This is a noble column and splendidly put together, of workmanship and
material calculated to endure,--lasting, unimpeachable by time or
change, as is the fame of the patriot to whose virtues it is well
inscribed; but the statue itself is bad, ineffective, and in no
situation or distance I could discover at all like the great original,
whose personal characteristics were nevertheless striking, and well
adapted for the artist.

The inverted bee-hive too, which is overturned on the head of the
capital, for the purpose, as it were, of hoisting the figure a little
higher, is in bad taste, and detracts from the plainness of the column,
which, if divested of both bee-hive and figure, would be an object
worthy to commemorate the citizen Washington, in whose character
simplicity gave lustre to the grandeur with which it was happily
blended; softening and chastening it, and making him, even in the
sternest times, more loved than feared.

I rode hard for a few hours to the north and west of the city,
accompanied by a Scotch friend; in the course of which ride we dived
down some wooded glens, and crossed some rock-strewn brooks, that called
to his memory the brawling waters of his own rugged land,--so
constantly, at all times and in all places, is the wanderer's mind
prepared to veer homeward.

I have sometimes smiled at the total absence of similarity between the
distant original and the subject that has served to challenge
comparison. In this case, however, there was, in my mind, good ground
enough for the recollection: at one spot, in particular, we broke from
a thickly-wooded hill side that we had for some time been blindly
threading, and found ourselves just over a clear pebbled stream, skirted
on the opposite bank by a fair fresh meadow, itself bounded again by a
wooded height yet more stony and steep than that by which we sought to
descend: on our right, in an angle of the meadow, stood a farmhouse,
roughly built of grey-stone and lime, surrounded by numerous offices;
and, lower down the brook, a mill of similar character.

### Task objective
In the passage about the column and the ride outside the city, restate the paragraph beginning "This is a noble column" more briefly, keeping its main facts. The lines that follow are not needed for this work.

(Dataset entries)

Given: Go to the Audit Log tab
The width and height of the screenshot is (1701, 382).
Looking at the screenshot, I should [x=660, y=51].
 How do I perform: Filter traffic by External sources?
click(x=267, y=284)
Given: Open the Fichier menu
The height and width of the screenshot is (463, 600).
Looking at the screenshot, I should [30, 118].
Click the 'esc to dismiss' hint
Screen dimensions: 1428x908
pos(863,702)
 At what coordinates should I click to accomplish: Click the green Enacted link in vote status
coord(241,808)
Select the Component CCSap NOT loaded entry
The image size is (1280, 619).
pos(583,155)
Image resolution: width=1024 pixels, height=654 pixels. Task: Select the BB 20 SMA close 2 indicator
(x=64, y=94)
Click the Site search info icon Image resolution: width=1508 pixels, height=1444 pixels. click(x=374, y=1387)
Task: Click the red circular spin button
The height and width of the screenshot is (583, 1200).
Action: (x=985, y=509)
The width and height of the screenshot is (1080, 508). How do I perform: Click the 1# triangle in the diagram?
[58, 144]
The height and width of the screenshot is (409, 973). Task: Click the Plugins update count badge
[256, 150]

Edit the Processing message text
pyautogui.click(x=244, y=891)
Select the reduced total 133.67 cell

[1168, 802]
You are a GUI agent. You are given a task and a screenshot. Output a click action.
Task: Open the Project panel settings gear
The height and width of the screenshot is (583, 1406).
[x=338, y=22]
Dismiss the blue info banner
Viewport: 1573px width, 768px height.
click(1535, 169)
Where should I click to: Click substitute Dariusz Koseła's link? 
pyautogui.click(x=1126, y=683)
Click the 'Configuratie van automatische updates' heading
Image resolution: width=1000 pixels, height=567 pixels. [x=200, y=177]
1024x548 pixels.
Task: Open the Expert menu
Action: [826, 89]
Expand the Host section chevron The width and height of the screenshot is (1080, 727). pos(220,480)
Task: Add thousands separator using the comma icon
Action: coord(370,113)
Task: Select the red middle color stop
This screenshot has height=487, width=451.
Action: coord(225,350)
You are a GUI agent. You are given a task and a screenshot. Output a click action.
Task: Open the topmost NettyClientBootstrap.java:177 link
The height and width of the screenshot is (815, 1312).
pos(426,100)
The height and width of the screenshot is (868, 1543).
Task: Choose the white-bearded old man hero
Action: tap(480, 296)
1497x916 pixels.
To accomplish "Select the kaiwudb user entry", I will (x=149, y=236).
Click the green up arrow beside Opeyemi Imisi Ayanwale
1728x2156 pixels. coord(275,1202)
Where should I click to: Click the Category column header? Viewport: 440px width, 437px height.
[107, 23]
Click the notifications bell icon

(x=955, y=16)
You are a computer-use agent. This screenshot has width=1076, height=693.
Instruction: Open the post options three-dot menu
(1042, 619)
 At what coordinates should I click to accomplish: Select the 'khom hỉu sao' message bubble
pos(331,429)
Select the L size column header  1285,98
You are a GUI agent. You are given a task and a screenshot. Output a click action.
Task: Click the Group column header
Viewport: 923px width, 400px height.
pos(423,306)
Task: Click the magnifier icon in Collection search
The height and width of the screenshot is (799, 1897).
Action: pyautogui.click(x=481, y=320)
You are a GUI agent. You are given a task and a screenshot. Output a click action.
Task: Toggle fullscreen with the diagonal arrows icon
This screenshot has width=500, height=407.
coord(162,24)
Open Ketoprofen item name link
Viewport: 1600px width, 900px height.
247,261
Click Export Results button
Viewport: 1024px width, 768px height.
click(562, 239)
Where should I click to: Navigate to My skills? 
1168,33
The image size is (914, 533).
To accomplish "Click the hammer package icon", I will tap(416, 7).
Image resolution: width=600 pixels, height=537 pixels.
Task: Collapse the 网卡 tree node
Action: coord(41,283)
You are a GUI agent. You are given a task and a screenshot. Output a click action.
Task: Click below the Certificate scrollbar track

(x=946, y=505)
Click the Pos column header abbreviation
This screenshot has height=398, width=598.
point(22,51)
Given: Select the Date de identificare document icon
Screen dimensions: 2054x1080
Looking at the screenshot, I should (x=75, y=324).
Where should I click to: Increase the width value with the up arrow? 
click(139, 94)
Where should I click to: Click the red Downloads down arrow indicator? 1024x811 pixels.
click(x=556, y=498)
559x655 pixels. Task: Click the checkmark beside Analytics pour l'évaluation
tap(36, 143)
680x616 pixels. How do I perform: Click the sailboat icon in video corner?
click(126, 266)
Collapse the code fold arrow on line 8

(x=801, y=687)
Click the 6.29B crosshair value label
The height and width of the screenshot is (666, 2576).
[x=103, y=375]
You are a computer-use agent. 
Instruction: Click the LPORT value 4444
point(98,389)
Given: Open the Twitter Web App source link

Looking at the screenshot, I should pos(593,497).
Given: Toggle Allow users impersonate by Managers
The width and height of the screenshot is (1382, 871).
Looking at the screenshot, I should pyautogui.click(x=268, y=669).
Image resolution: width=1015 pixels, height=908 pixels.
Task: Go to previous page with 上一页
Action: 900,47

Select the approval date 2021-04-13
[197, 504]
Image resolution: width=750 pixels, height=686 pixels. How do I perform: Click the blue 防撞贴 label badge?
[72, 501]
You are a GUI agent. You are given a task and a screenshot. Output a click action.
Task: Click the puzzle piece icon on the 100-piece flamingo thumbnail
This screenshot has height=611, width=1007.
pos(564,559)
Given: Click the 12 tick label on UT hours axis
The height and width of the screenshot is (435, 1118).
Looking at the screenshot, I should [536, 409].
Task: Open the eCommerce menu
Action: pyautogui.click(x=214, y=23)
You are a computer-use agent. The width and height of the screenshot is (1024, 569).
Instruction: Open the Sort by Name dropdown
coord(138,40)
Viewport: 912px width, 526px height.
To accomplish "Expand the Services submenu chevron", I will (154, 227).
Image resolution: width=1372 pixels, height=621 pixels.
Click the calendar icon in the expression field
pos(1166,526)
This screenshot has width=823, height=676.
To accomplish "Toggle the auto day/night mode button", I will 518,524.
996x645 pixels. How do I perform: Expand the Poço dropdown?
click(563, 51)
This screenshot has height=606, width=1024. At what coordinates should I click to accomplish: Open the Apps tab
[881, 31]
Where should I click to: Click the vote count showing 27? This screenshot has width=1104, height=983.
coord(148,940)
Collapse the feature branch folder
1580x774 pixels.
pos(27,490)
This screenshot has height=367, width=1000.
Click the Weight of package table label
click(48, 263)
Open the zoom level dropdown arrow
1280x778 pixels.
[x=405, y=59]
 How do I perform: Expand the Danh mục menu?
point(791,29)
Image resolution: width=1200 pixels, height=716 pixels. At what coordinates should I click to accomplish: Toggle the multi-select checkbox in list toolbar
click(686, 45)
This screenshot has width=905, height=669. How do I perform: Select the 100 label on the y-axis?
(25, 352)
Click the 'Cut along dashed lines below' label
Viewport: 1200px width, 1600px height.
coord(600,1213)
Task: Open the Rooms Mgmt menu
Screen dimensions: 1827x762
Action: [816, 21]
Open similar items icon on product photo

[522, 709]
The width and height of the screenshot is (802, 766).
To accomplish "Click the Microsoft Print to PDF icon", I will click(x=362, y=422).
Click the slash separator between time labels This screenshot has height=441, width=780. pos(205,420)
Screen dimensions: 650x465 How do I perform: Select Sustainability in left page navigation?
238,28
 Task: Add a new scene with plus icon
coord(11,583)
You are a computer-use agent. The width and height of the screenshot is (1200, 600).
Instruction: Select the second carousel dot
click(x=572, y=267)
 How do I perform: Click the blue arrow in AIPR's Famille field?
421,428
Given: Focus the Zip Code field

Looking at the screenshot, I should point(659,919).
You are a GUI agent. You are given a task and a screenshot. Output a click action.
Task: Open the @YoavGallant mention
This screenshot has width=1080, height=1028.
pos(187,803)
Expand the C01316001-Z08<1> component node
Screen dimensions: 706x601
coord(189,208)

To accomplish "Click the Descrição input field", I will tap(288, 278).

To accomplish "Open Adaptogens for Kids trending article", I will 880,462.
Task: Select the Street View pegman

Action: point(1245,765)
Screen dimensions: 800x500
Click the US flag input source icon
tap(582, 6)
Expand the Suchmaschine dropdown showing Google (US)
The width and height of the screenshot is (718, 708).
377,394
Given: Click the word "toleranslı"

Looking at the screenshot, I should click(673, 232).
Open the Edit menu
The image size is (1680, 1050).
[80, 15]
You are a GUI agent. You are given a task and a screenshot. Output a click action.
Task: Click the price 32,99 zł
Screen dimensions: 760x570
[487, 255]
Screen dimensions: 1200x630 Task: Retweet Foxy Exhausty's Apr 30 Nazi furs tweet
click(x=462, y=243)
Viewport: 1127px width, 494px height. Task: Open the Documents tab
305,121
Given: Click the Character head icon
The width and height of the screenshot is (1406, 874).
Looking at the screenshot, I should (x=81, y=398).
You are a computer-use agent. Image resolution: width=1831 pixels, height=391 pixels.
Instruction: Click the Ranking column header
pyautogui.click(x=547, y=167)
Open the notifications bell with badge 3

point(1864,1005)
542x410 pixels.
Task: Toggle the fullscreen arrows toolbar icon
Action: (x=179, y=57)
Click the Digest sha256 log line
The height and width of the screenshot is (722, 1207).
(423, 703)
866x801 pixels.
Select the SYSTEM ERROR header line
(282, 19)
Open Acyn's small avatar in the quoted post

### Answer section
The column is noble and well built, with workmanship and material made to last, much like the fame of the patriot whose virtues are inscribed on it. The statue, though, is poor and ineffective. From no position or distance the writer tried did it resemble the original, even though his striking personal traits suited an artist well.